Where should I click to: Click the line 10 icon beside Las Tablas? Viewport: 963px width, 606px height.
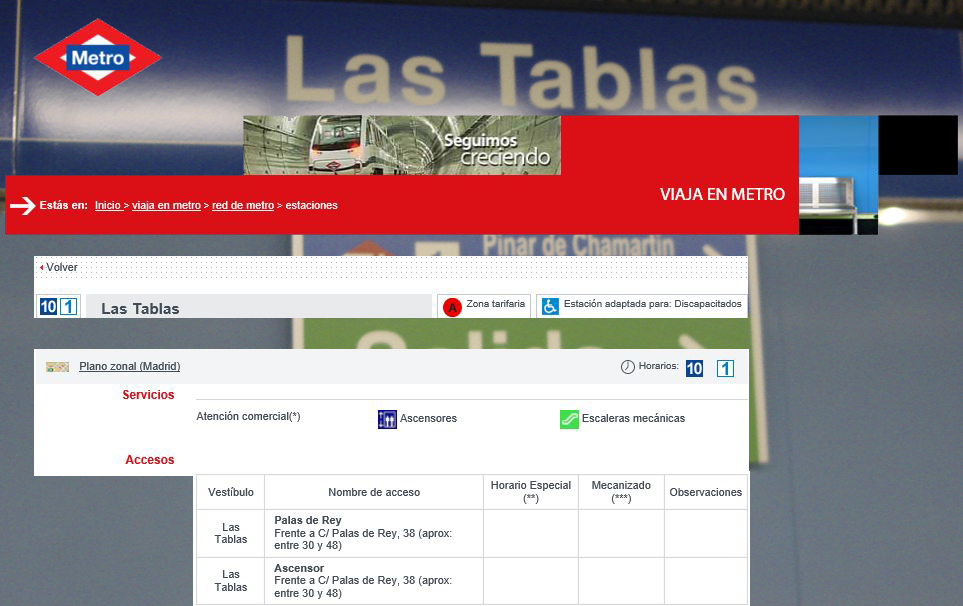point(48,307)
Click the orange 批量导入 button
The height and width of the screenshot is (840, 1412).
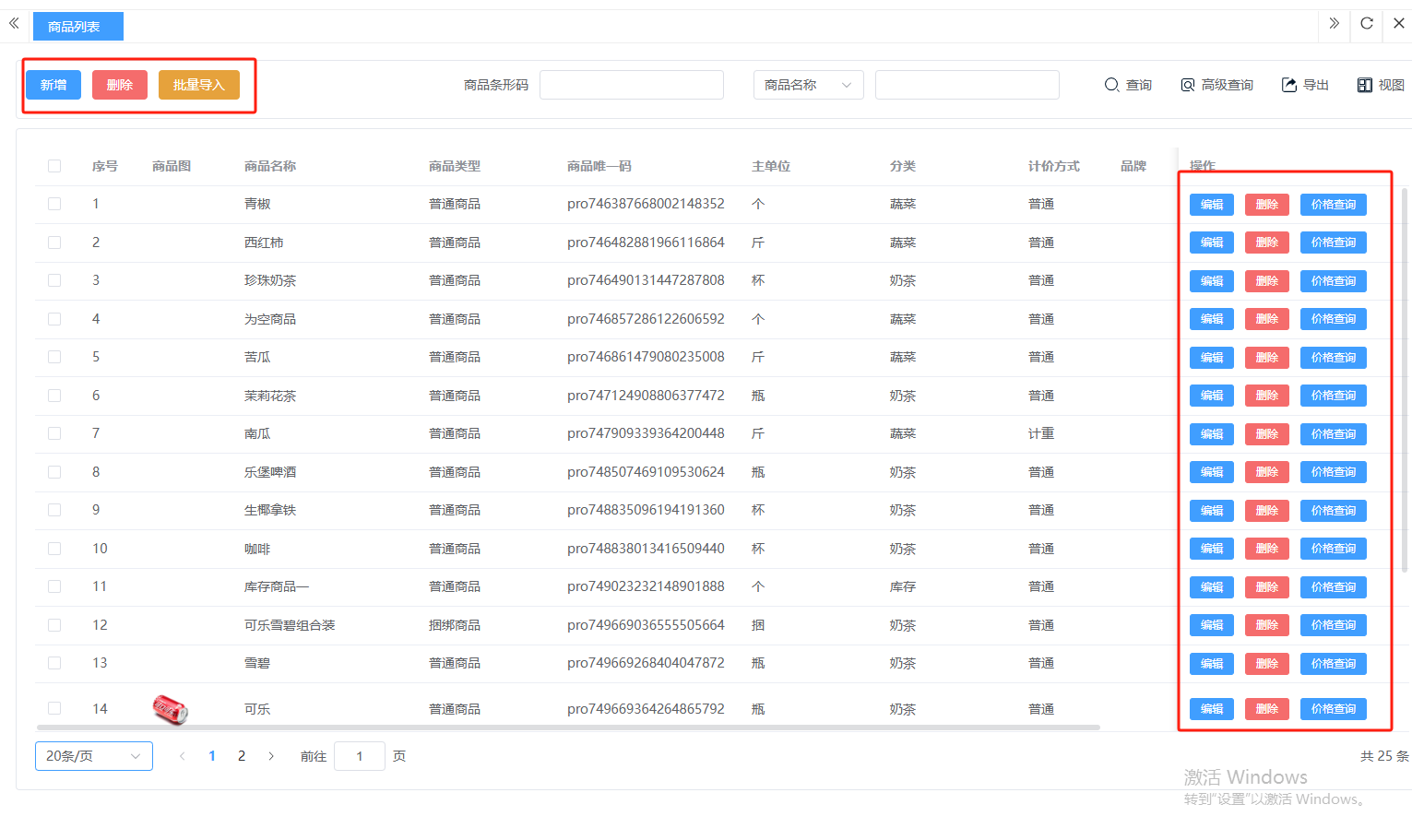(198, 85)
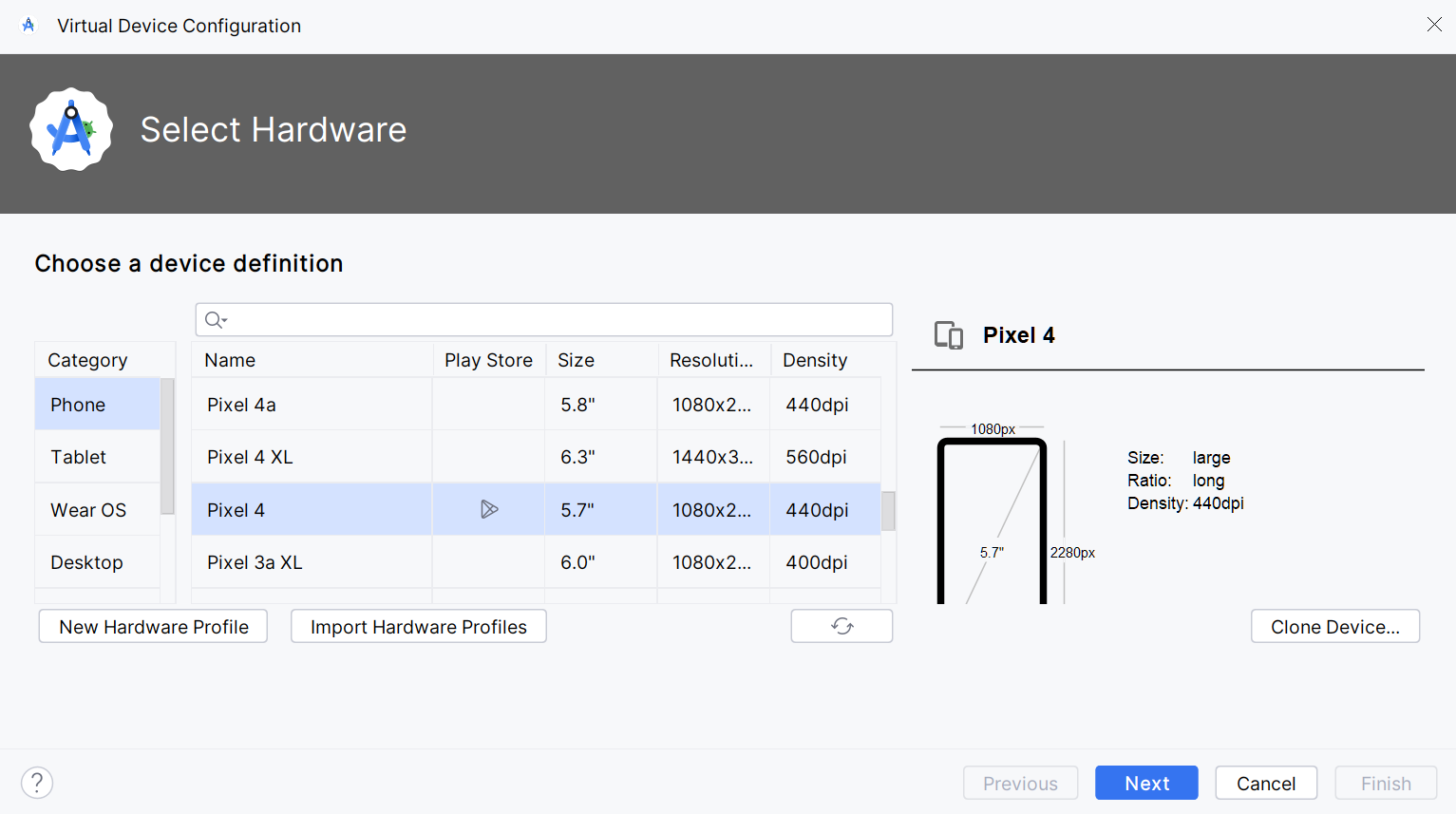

■ **Problem**
Set down the line containing "The height and", then every later line through the end of the material, exactly as written; omit any picture.

■ **Solution below**
The height and width of the screenshot is (840, 1412).
(198, 85)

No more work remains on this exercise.